Please repeat each entry. Match every word exactly.
[[ TASK MATERIAL, beginning ]]
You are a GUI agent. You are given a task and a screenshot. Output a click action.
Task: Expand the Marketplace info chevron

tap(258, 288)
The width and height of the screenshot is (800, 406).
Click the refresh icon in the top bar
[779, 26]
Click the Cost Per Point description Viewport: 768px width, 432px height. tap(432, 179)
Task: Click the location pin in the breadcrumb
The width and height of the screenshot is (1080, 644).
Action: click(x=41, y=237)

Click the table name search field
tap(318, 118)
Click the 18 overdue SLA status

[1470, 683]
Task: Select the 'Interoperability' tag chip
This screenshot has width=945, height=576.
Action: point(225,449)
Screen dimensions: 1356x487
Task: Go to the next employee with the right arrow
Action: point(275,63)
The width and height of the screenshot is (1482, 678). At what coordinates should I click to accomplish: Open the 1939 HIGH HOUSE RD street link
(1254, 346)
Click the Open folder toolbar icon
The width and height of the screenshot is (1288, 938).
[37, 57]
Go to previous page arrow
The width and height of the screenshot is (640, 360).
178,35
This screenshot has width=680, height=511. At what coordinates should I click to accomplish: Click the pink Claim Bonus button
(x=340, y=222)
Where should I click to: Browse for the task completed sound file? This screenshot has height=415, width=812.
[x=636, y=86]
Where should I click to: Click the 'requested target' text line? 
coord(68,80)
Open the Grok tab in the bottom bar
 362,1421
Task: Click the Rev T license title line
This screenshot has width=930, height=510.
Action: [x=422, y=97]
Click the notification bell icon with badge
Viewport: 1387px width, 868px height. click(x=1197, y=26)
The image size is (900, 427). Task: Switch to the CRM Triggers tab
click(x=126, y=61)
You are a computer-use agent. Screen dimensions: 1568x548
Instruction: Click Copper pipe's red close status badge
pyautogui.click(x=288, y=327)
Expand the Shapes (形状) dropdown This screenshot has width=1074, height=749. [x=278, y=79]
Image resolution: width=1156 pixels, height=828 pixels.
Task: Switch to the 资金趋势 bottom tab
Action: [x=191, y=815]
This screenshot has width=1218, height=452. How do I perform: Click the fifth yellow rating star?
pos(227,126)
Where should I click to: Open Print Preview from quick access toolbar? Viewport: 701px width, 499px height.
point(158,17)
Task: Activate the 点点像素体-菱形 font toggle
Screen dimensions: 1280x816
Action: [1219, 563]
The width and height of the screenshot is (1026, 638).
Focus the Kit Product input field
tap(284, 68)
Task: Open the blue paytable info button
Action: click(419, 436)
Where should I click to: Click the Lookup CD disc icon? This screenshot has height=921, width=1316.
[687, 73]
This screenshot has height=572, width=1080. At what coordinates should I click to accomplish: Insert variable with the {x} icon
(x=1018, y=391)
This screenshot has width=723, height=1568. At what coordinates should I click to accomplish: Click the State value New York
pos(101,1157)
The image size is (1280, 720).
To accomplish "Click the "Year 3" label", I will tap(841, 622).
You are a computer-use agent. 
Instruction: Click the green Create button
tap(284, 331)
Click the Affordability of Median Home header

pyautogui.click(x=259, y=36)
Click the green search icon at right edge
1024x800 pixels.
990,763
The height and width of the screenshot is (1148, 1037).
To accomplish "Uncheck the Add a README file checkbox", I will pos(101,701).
[[ TASK MATERIAL, end ]]
▶ [SOLVED EXERCISE]
You are a GUI agent. You are given a task and a screenshot. Output a click action.
Task: Expand the Marketplace info chevron

tap(258, 288)
The width and height of the screenshot is (800, 406).
Click the refresh icon in the top bar
[779, 26]
Click the Cost Per Point description Viewport: 768px width, 432px height. tap(432, 179)
Task: Click the location pin in the breadcrumb
The width and height of the screenshot is (1080, 644).
Action: click(x=41, y=237)

Click the table name search field
tap(318, 118)
Click the 18 overdue SLA status

[1470, 683]
Task: Select the 'Interoperability' tag chip
This screenshot has width=945, height=576.
Action: point(225,449)
Screen dimensions: 1356x487
Task: Go to the next employee with the right arrow
Action: point(275,63)
The width and height of the screenshot is (1482, 678). At what coordinates should I click to accomplish: Open the 1939 HIGH HOUSE RD street link
(1254, 346)
Click the Open folder toolbar icon
The width and height of the screenshot is (1288, 938).
[37, 57]
Go to previous page arrow
The width and height of the screenshot is (640, 360).
178,35
This screenshot has width=680, height=511. At what coordinates should I click to accomplish: Click the pink Claim Bonus button
(x=340, y=222)
Where should I click to: Browse for the task completed sound file? This screenshot has height=415, width=812.
[x=636, y=86]
Where should I click to: Click the 'requested target' text line? 
coord(68,80)
Open the Grok tab in the bottom bar
 362,1421
Task: Click the Rev T license title line
This screenshot has width=930, height=510.
Action: [x=422, y=97]
Click the notification bell icon with badge
Viewport: 1387px width, 868px height. click(x=1197, y=26)
The image size is (900, 427). Task: Switch to the CRM Triggers tab
click(x=126, y=61)
You are a computer-use agent. Screen dimensions: 1568x548
Instruction: Click Copper pipe's red close status badge
pyautogui.click(x=288, y=327)
Expand the Shapes (形状) dropdown This screenshot has width=1074, height=749. [x=278, y=79]
Image resolution: width=1156 pixels, height=828 pixels.
Task: Switch to the 资金趋势 bottom tab
Action: [x=191, y=815]
This screenshot has width=1218, height=452. How do I perform: Click the fifth yellow rating star?
pos(227,126)
Where should I click to: Open Print Preview from quick access toolbar? Viewport: 701px width, 499px height.
point(158,17)
Task: Activate the 点点像素体-菱形 font toggle
Screen dimensions: 1280x816
Action: [1219, 563]
The width and height of the screenshot is (1026, 638).
Focus the Kit Product input field
tap(284, 68)
Task: Open the blue paytable info button
Action: click(419, 436)
Where should I click to: Click the Lookup CD disc icon? This screenshot has height=921, width=1316.
[687, 73]
This screenshot has height=572, width=1080. At what coordinates should I click to accomplish: Insert variable with the {x} icon
(x=1018, y=391)
This screenshot has width=723, height=1568. At what coordinates should I click to accomplish: Click the State value New York
pos(101,1157)
The image size is (1280, 720).
To accomplish "Click the "Year 3" label", I will tap(841, 622).
You are a computer-use agent. 
Instruction: Click the green Create button
tap(284, 331)
Click the Affordability of Median Home header

pyautogui.click(x=259, y=36)
Click the green search icon at right edge
1024x800 pixels.
990,763
The height and width of the screenshot is (1148, 1037).
To accomplish "Uncheck the Add a README file checkbox", I will pos(101,701).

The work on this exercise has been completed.